WORK INSTRUCTION:
Restate every line of the material below word for word, skipping the images.

■ ■ ■

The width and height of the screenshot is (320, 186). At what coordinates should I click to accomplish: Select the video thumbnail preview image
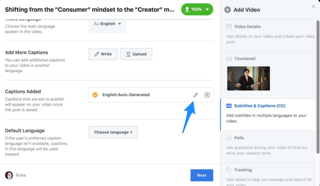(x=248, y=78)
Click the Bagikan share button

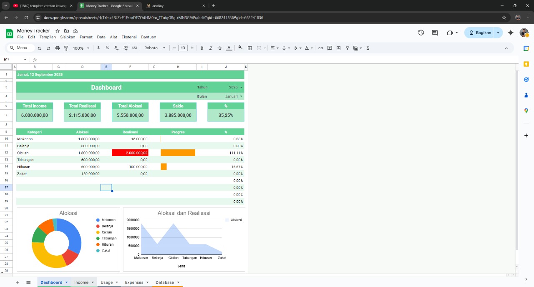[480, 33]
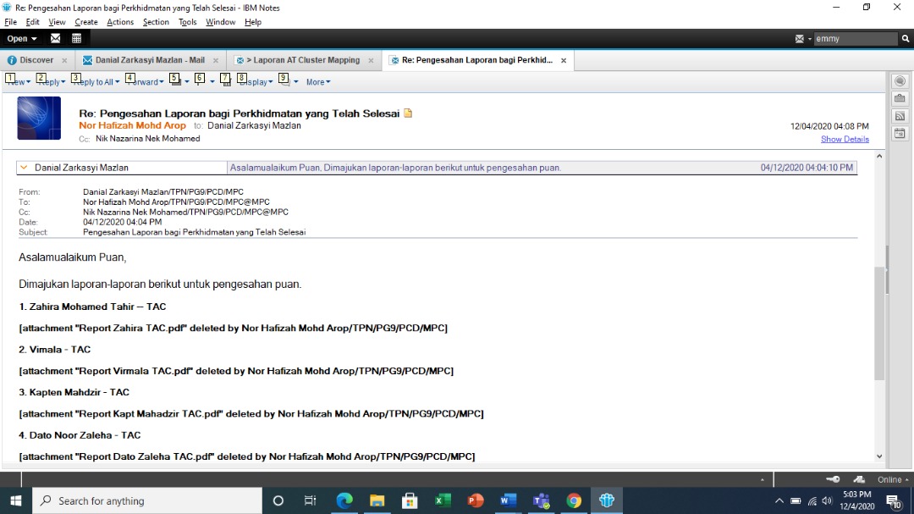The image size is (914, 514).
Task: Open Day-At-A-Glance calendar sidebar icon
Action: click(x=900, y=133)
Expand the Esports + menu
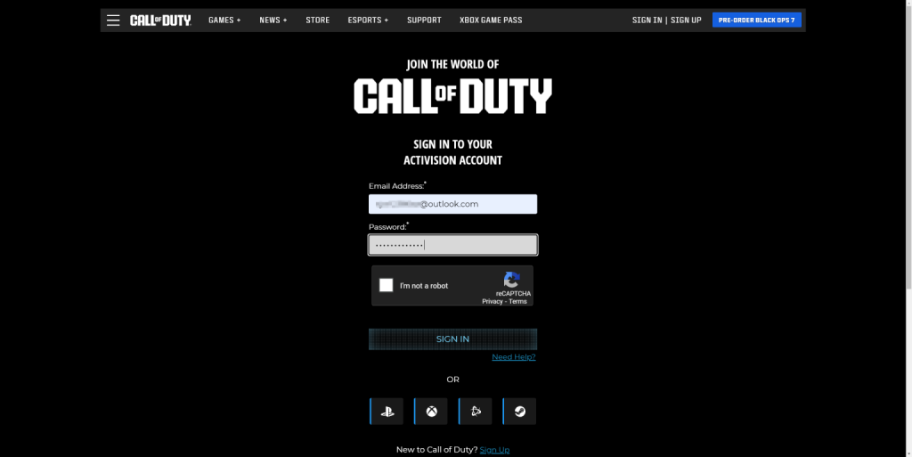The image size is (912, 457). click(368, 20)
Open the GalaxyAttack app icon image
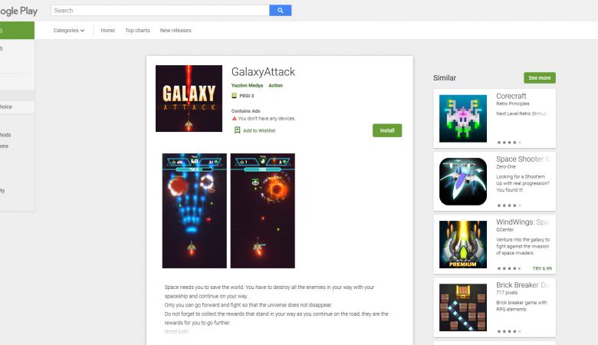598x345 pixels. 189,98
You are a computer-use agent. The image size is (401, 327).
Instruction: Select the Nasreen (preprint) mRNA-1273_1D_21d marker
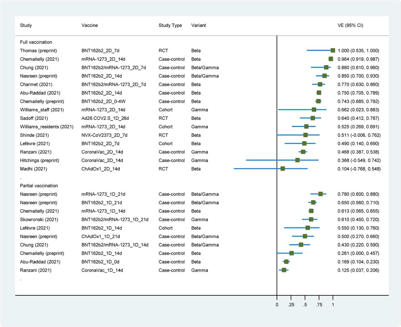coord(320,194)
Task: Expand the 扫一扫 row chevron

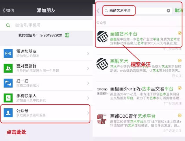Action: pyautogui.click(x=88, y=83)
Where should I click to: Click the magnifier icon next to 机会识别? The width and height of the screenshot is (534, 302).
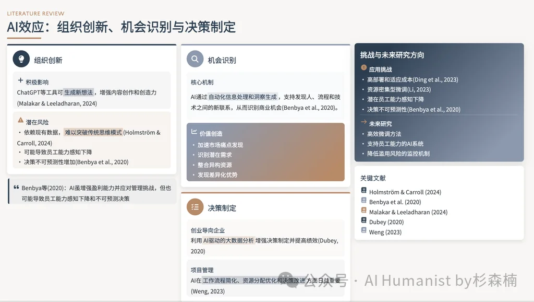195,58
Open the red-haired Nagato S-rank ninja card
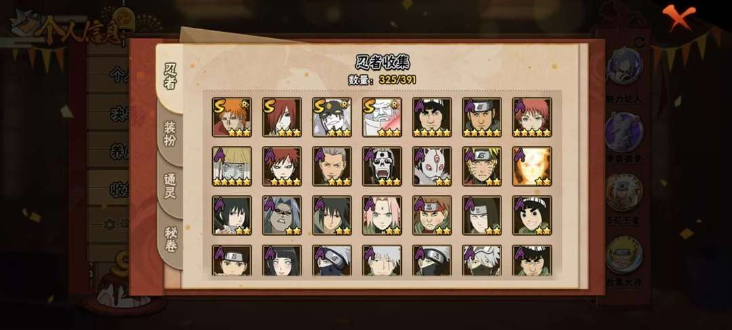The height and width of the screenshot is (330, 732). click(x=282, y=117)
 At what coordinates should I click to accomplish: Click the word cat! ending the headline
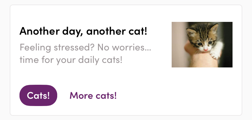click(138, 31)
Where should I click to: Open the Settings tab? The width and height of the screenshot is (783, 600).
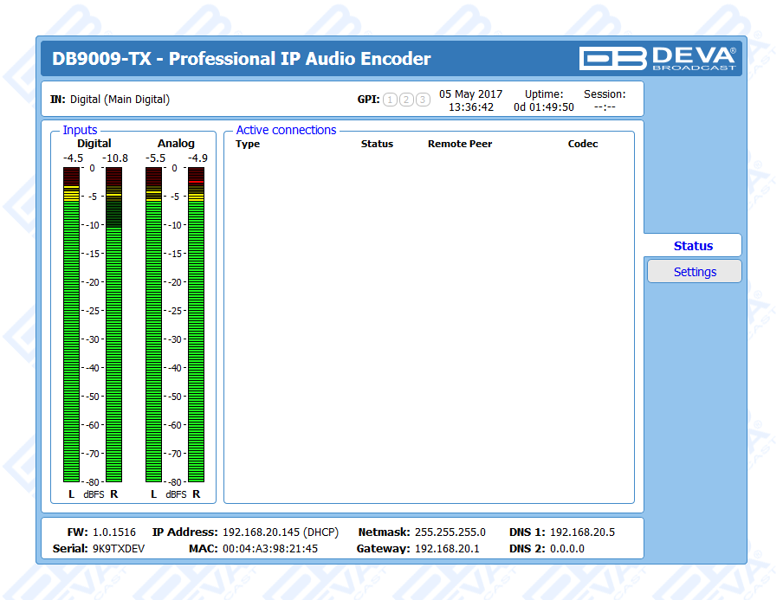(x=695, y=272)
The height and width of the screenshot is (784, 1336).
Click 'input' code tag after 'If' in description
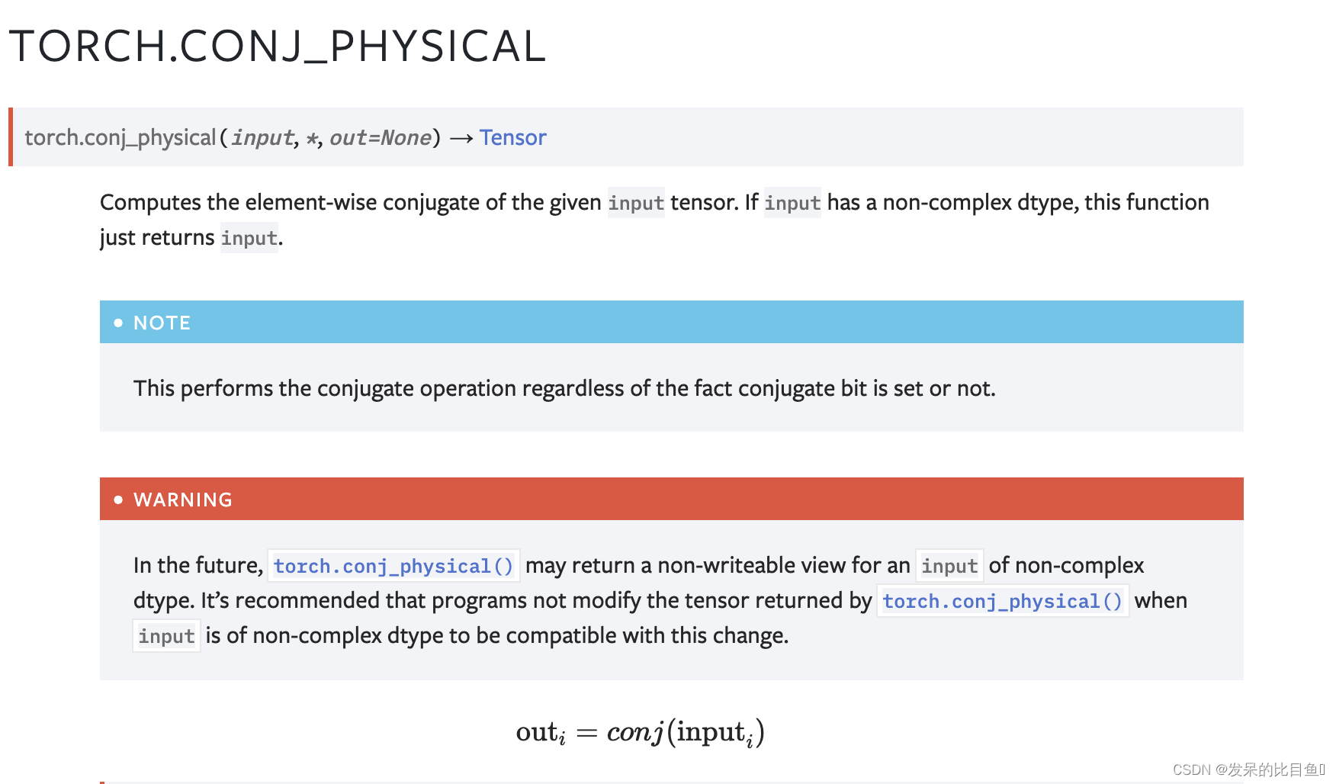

■ ■ ■

EXERCISE SOLUTION:
The width and height of the screenshot is (320, 186). At what coordinates should I click to accomplish: Select the video thumbnail preview image
(x=248, y=78)
Click the Bagikan share button

[480, 33]
The image size is (914, 514).
Task: Open Day-At-A-Glance calendar sidebar icon
Action: click(x=900, y=133)
Expand the Esports + menu
The image size is (912, 457). click(368, 20)
Open the GalaxyAttack app icon image
598x345 pixels. 189,98
You are a computer-use agent. The image size is (401, 327).
Instruction: Select the Nasreen (preprint) mRNA-1273_1D_21d marker
coord(320,194)
Task: Expand the 扫一扫 row chevron

Action: pyautogui.click(x=88, y=83)
Where should I click to: Click the magnifier icon next to 机会识别? The width and height of the screenshot is (534, 302).
195,58
Open the red-haired Nagato S-rank ninja card
The height and width of the screenshot is (330, 732). click(x=282, y=117)
 At what coordinates should I click to accomplish: Click the word cat! ending the headline
click(138, 31)
Where should I click to: Open the Settings tab? The width and height of the screenshot is (783, 600).
(x=695, y=272)
The height and width of the screenshot is (784, 1336).
Click 'input' code tag after 'If' in description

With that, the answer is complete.